[WHAT IS NEEDED]
The answer should be one number only, namely how many lines of the records hold the word "will".

*** EXERCISE MATERIAL ***

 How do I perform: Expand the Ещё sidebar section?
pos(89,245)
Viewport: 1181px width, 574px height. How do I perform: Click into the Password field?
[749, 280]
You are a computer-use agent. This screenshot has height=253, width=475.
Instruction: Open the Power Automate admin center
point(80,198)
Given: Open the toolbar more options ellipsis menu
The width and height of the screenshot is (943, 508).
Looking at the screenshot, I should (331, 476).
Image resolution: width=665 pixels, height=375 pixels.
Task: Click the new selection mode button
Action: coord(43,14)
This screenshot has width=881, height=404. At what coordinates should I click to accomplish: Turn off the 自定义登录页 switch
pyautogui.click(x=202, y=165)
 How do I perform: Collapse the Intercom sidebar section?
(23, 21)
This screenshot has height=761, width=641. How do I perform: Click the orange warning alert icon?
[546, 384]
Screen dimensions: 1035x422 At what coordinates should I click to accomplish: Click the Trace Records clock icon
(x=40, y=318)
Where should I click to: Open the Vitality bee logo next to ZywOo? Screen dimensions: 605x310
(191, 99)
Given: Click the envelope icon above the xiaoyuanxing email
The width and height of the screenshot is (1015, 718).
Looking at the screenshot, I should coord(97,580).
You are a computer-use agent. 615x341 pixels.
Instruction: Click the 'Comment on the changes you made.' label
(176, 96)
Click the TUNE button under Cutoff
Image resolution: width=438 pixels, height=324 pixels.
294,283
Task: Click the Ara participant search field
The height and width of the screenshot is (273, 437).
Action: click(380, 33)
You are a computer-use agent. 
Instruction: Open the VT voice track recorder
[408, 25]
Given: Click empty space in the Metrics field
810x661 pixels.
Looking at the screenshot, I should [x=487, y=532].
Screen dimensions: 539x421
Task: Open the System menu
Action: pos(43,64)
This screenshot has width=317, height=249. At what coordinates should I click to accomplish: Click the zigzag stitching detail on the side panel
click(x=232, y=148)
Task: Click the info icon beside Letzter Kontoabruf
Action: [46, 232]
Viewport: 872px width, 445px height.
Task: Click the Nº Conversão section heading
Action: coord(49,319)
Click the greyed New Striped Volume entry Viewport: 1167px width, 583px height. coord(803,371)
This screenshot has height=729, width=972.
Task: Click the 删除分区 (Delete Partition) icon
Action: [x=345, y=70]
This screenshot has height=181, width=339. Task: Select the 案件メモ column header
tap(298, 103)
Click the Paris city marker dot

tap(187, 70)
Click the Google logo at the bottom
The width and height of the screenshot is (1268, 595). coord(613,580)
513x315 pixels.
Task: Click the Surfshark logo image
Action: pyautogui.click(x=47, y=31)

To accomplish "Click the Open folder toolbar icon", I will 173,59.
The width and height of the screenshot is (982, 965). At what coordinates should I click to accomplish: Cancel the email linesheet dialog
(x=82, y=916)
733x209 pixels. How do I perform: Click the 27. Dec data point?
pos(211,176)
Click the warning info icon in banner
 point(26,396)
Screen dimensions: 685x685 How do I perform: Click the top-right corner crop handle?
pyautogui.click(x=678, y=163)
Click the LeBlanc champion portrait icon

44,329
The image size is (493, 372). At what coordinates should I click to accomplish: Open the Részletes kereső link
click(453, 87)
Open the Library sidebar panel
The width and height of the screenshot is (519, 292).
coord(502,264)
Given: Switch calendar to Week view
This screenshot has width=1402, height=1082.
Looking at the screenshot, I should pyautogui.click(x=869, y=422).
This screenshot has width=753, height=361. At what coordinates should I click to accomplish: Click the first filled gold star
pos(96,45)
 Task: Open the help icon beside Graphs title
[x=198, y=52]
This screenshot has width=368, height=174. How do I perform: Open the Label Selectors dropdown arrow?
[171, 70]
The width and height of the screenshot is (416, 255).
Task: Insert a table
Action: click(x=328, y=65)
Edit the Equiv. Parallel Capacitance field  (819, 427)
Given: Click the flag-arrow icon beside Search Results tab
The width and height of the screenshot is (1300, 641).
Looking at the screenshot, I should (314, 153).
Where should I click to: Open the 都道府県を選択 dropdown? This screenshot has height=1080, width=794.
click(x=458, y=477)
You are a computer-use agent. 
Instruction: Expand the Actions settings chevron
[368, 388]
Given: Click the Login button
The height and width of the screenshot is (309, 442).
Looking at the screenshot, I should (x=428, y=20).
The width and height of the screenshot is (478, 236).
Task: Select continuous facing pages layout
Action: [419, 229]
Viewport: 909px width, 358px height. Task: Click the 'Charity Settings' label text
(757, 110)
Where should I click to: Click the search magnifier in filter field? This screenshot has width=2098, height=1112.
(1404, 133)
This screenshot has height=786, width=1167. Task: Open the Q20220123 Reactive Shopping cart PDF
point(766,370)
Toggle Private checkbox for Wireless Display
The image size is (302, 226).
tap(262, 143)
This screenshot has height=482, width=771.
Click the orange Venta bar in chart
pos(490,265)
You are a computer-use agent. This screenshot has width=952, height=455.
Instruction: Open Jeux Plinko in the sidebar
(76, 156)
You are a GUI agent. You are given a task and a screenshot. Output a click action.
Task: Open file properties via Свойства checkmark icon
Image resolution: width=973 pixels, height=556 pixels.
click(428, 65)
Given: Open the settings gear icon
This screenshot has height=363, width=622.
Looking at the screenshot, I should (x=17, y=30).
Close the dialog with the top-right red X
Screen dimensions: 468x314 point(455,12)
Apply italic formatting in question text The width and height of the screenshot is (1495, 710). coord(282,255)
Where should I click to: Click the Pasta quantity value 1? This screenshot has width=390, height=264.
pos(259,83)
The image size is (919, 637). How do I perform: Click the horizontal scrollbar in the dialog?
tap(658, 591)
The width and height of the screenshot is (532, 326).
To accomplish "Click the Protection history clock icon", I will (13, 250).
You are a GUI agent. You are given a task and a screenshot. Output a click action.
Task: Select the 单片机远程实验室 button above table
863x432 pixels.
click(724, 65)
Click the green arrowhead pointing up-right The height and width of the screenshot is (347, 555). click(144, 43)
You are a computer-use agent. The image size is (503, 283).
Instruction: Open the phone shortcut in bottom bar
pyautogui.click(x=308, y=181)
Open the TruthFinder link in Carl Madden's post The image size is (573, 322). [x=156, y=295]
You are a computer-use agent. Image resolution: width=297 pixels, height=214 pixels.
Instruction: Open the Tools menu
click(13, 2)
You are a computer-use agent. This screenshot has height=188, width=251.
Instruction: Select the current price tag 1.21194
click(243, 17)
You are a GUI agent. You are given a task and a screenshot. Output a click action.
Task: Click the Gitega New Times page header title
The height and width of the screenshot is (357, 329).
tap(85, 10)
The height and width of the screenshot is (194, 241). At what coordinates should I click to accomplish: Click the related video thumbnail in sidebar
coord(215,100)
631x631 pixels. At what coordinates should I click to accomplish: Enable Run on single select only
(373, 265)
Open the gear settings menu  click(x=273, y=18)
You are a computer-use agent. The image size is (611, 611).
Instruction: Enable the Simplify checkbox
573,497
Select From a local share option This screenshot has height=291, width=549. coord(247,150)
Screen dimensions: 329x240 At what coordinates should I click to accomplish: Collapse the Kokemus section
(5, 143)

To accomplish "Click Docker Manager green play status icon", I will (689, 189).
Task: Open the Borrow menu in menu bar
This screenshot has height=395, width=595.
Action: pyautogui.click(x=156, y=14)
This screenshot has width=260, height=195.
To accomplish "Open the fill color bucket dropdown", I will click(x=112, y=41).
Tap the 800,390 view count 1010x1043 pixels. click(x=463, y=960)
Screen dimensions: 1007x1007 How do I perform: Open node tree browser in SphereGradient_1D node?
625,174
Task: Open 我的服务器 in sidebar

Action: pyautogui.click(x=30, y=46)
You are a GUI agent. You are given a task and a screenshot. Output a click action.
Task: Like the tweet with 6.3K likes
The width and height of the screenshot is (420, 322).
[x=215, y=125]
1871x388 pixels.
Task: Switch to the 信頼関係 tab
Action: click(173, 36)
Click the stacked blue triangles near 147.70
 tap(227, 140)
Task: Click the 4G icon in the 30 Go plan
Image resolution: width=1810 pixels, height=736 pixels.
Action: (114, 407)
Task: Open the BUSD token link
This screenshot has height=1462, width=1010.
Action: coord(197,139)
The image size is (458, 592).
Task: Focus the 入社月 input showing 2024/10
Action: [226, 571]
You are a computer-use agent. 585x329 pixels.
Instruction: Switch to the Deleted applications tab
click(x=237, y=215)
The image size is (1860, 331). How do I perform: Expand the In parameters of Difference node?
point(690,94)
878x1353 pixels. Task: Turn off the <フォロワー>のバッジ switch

***

[SOLUTION TO THIS TASK]
4